John Sterling, he said his name was, and where now would John Sterling be, Rand wondered - still tramping the highways, looking for work, any kind of work, a day of work, an hour of work, a man who for seventeen years had held a job and had a job no longer? Thinking of Sterling, he felt a pang of guilt. He owed John Sterling a debt he never could repay, not knowing at the time they talked there was any debt involved.

They had sat and talked, eating their eggs, mopping up the plates with bread, drinking hot coffee.

‘For seventeen years,’ said Sterling. ‘A machine operator. An experienced hand. With the same company. Then they let me out. Me and four hundred others. All at one time. Later they let out others. I was not the only one. There were a lot of us. We weren’t laid off, we were let out. No promise of going back. Not the company’s fault, I guess. There was a big contract that fizzled out. There was no work to do. How about yourself? You let out, too?’

Rand nodded. ‘How did you know?’

‘Well, eating like this. Cheaper than a restaurant. And you got a sleeping bag. You sleep in the car?’

‘That is right,’ said Rand. ‘It’s not as bad for me as it is for some of the others.
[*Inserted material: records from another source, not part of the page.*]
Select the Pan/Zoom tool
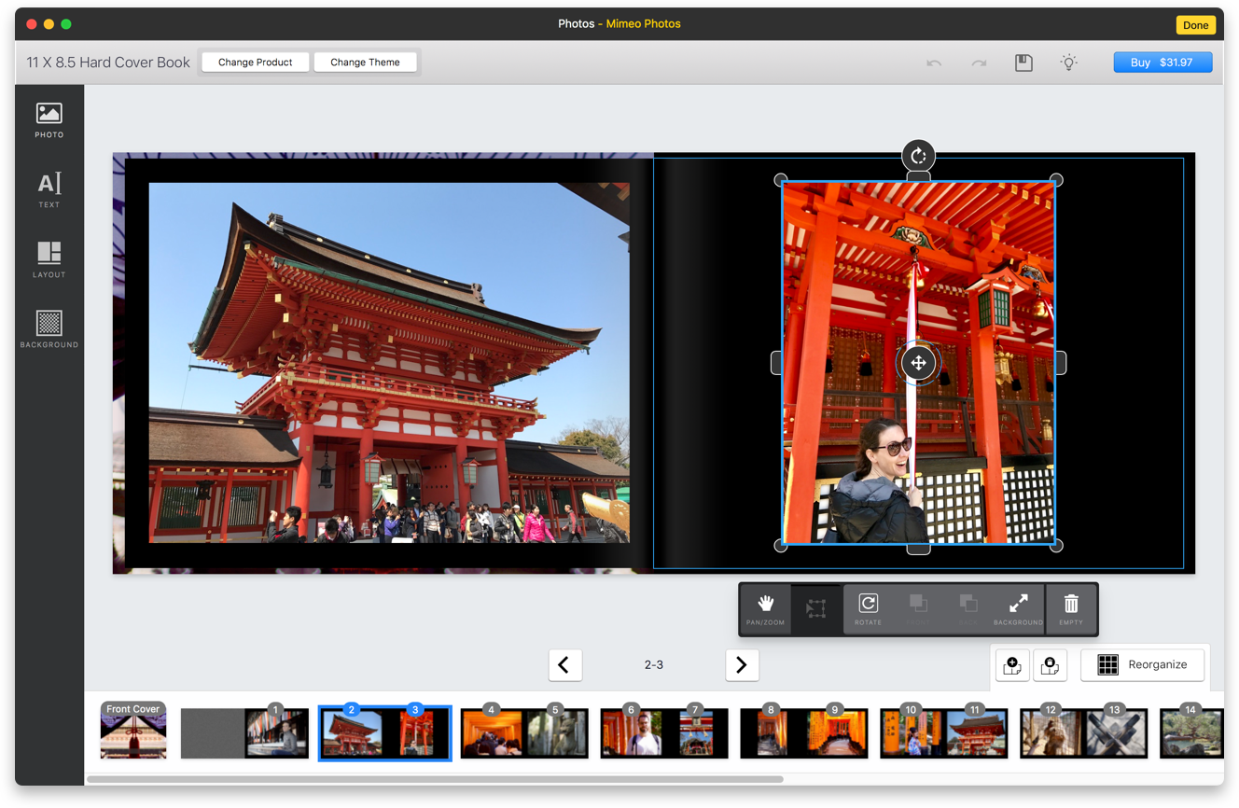 (x=764, y=609)
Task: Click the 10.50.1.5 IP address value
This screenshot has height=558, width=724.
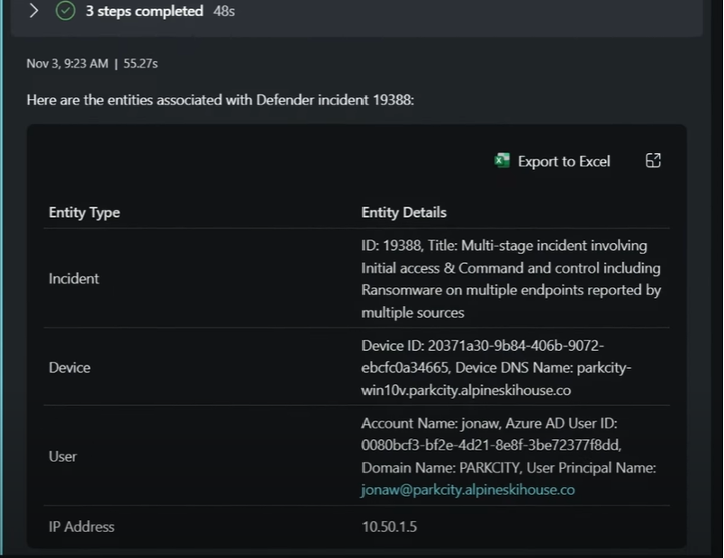Action: 389,527
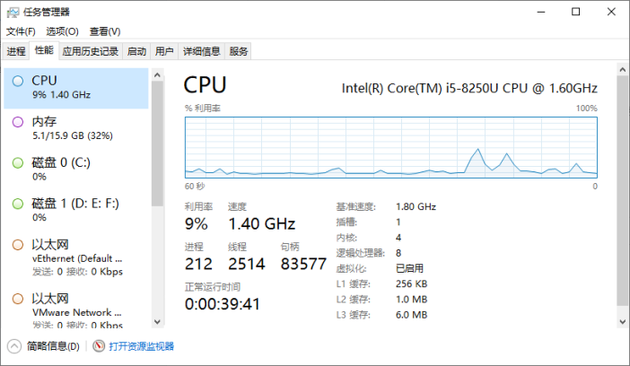Click the 简略信息(D) button text
The width and height of the screenshot is (630, 366).
coord(53,346)
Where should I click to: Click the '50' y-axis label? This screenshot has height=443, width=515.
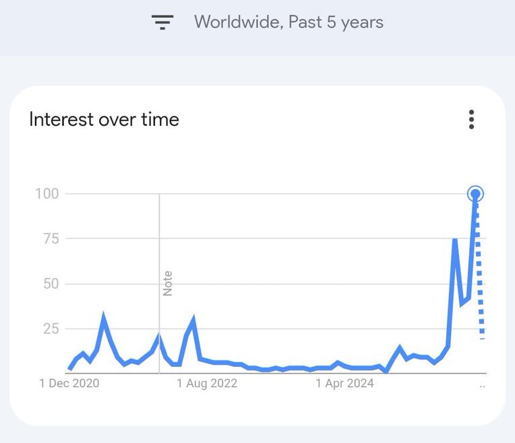[51, 283]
I have no family.’

‘I have a family,’ said Sterling. ‘Wife, three kids. We talked it over, the wife and me. She didn’t want me to leave, but it made sense I should. Money all gone, unemployment run out. Long as I was around, it was hard to get relief. But if I deserted her, she could get relief. That way there’s food for the wife and kids, a roof over their heads. Hardest thing I ever did. Hard for all of us. Someday I’ll go back. When times get better, I’ll go back. The family will be waiting.’

Out on the highway the cars went whisking past. A squirrel came down out of a tree, advanced cautiously toward the table, suddenly turned and fled for his very life, swarming up a nearby trunk.

‘I don’t know,’ said Sterling. ‘It might be too big for us, this society of ours. It may be out of hand. I read a lot. Always liked to read. And I think about what I read. It seems to me maybe we’ve outrun our brains. The brains we have maybe were OK back in prehistoric days. We did all right with the brains we had until we built too big and complex. Maybe we built beyond our brains. Maybe our brains no longer are good enough to handle what we have. We have set loose economic forces we don’t understand and political forces that we do not understand, and if we can’t understand them, we can’t control them. Maybe that is why you and I are out of jobs.’